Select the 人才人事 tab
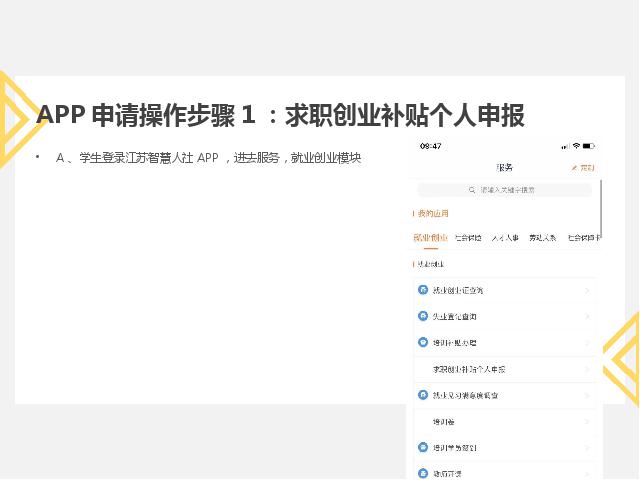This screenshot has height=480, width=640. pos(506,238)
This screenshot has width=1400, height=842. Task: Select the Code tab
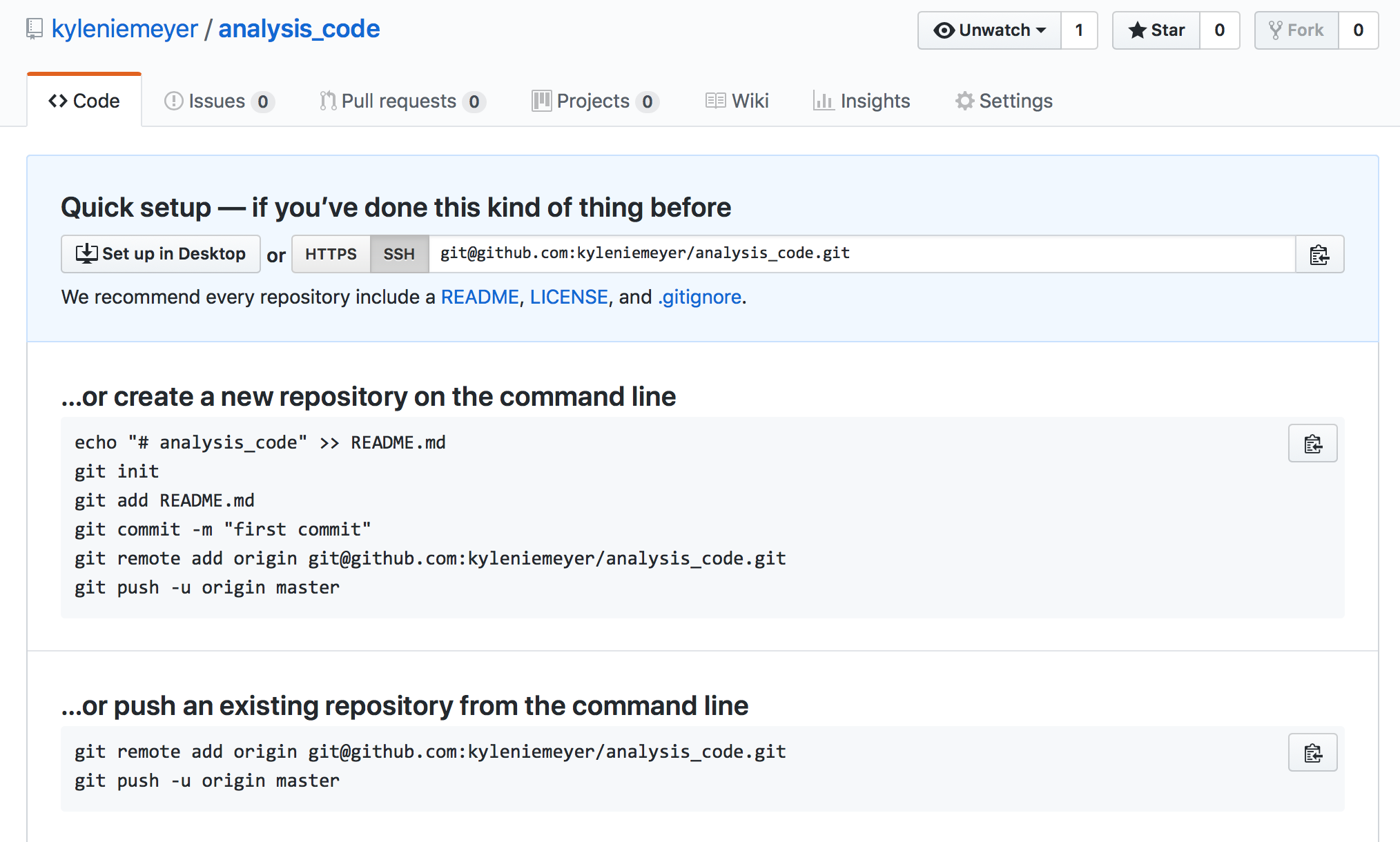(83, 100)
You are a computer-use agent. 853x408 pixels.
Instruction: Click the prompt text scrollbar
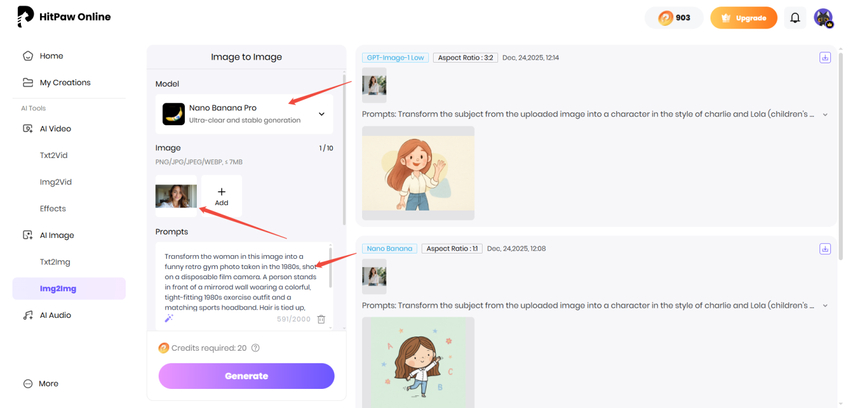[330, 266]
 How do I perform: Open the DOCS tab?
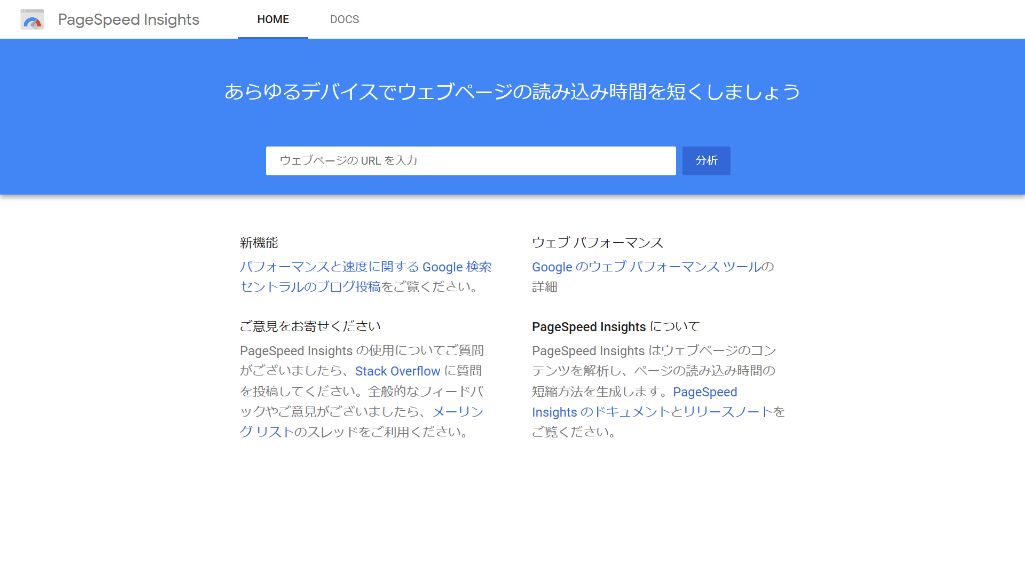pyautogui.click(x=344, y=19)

::::

§ **WHAT THE EXERCISE ASKS**: Copy out every line of the listing above word for word, leaving out the pictures.

§ **SOLVED EXERCISE**:
Select the 人才人事 tab
This screenshot has height=480, width=640. pos(506,238)
This screenshot has width=1400, height=842. Task: Select the Code tab
(83, 100)
You are a computer-use agent. 853x408 pixels.
Instruction: Click the prompt text scrollbar
[330, 266]
 How do I perform: Open the DOCS tab?
pyautogui.click(x=344, y=19)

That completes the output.